Specify the fields to be displayed in a summary

You can specify the fetch_fields parameter in a summary clause to specify the fields to be displayed in a summary.

Example:

{
  "summary" : {
    "fetch_fields" : ["title", "body", "price"]
  }
}

Specify the fields to be highlighted in a summary

You can use a summary clause to specify the fields to be highlighted in a summary. You can specify the following parameters:

  • highlighter: the name of the highlighter to be used.

  • pre_tag: the prefix tag of the fields to be highlighted.

  • post_tag: the suffix tag of the fields to be highlighted.

  • fields: the fields to be highlighted.

    • fragment_size: the length of each fragment.

    • number_of_fragments: the number of fragments.

Example:

{
  "summary" : {
    "highlight" : {
      "highlighter" : "plain",
      "pre_tag" : "<em>",
      "post_tag" : "</em>",
      "fields" : {
        "title" : {
          "fragment_size" : 100,
          "number_of_fragments" : 3
        }
      }
    }
  }
}

Usage notes

  • A summary clause is optional.

  • Summaries may fail to be obtained due to cluster instability or data updates.

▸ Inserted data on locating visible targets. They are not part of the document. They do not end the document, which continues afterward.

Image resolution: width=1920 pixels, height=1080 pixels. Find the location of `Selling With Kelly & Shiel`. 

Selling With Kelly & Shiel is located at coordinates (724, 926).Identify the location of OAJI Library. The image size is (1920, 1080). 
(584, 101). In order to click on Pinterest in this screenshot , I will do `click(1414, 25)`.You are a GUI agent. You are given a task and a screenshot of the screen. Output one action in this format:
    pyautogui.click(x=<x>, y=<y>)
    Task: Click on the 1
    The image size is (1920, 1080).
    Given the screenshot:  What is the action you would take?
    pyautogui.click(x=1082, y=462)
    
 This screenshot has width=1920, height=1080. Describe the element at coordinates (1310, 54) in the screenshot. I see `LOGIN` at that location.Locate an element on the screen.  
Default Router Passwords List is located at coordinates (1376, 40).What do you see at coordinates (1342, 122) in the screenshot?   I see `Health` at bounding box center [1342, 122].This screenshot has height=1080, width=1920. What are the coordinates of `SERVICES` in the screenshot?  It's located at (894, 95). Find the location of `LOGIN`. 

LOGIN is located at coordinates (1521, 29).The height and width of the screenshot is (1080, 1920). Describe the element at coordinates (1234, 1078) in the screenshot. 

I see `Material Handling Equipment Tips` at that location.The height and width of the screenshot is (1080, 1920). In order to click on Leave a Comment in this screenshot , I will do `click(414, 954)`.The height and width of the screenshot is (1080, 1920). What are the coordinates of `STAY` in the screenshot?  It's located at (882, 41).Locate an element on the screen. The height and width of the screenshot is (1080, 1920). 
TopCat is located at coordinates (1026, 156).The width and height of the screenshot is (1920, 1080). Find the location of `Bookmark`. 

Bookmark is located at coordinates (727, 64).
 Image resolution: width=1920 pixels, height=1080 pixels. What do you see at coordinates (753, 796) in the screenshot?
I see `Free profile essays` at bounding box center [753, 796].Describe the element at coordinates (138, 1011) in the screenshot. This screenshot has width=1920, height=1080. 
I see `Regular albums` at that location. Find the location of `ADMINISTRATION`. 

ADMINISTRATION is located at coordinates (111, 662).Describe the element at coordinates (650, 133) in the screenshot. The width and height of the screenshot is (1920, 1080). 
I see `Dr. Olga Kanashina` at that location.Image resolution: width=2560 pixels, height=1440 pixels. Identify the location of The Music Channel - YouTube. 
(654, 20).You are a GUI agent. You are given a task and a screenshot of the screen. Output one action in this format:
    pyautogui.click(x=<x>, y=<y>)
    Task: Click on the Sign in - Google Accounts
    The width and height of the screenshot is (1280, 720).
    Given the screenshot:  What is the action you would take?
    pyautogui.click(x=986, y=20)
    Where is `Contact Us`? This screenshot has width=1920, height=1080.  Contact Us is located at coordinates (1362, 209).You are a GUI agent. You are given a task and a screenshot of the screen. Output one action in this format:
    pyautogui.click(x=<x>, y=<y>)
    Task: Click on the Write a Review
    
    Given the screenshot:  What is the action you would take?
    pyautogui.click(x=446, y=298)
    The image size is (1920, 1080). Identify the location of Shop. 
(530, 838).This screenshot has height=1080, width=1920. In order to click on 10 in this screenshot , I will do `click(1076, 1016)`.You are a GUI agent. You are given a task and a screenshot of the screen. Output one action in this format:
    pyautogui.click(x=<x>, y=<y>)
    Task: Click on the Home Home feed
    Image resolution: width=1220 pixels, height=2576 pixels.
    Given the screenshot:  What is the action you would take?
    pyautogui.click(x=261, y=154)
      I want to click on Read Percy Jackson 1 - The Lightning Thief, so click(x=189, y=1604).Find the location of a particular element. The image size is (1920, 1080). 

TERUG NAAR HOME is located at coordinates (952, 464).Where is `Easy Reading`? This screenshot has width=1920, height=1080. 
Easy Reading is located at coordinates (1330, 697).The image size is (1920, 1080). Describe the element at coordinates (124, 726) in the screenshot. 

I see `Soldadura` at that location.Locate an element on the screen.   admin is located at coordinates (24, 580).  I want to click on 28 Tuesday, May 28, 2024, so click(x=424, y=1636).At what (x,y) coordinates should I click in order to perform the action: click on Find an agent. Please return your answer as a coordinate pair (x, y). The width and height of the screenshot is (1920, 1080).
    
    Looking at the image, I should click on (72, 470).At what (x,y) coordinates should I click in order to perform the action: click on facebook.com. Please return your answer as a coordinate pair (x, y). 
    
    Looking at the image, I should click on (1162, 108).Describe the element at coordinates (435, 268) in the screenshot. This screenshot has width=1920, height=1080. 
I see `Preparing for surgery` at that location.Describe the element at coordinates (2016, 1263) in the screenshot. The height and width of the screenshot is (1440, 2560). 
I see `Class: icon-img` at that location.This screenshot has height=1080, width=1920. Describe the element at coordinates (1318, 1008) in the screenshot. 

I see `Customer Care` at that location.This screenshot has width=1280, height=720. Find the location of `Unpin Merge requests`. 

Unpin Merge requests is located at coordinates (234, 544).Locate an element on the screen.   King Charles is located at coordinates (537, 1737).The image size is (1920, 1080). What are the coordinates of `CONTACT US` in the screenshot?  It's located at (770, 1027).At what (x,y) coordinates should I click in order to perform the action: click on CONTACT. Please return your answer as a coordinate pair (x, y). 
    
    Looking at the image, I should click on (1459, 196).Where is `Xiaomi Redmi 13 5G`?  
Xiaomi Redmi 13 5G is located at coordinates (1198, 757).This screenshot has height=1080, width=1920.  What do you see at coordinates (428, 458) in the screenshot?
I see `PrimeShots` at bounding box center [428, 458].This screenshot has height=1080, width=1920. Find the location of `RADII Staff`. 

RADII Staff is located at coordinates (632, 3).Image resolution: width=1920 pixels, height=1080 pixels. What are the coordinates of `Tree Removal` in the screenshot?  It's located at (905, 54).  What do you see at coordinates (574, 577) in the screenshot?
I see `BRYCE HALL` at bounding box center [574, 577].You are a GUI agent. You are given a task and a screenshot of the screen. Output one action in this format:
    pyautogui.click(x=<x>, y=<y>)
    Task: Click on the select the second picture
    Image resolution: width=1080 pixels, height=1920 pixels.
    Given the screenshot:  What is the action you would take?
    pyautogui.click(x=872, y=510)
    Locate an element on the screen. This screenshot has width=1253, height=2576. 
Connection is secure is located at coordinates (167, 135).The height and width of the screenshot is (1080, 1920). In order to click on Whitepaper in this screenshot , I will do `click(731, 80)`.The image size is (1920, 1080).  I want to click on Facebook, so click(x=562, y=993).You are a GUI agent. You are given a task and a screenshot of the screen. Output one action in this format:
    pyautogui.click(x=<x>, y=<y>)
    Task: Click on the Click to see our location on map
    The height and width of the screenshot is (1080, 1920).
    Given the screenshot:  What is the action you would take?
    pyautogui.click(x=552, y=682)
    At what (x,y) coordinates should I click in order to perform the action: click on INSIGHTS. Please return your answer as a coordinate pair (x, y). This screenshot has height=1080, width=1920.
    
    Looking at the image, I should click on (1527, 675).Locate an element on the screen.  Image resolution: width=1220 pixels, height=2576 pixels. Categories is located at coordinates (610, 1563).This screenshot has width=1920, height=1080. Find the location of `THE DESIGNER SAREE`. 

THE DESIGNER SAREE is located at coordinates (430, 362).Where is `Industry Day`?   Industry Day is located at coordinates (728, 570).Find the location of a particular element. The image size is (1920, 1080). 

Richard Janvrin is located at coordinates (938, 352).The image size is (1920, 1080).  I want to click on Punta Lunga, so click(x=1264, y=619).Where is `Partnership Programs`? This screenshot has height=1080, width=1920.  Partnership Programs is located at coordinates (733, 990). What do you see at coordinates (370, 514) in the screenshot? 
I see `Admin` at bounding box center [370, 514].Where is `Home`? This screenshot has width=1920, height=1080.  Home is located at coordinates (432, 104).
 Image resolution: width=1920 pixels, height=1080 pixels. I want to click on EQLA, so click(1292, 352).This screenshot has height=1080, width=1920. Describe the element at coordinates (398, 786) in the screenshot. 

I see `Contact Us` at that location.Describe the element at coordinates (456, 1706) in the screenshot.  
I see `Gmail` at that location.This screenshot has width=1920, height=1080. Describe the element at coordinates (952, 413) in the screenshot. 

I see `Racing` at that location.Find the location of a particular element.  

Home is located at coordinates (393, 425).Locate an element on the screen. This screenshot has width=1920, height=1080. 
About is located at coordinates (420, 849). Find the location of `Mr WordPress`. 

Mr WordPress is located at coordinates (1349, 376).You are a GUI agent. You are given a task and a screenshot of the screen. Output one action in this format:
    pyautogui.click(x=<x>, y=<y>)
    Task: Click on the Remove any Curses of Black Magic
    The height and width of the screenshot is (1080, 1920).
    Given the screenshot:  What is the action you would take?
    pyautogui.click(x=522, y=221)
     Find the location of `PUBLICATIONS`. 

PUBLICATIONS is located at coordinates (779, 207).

If the cluster on which a query is performed is unstable, the operation that you perform to obtain summaries may time out. When the system updates data, the data of the documents whose summaries you want to obtain may be in the deleted state for a short period of time because the system updates data by deleting old data and then loading real-time data.

  • We recommend that you do not use the document ID-based method to obtain summaries because document IDs are not fixed values and may change after the system loads incremental data or updates real-time data.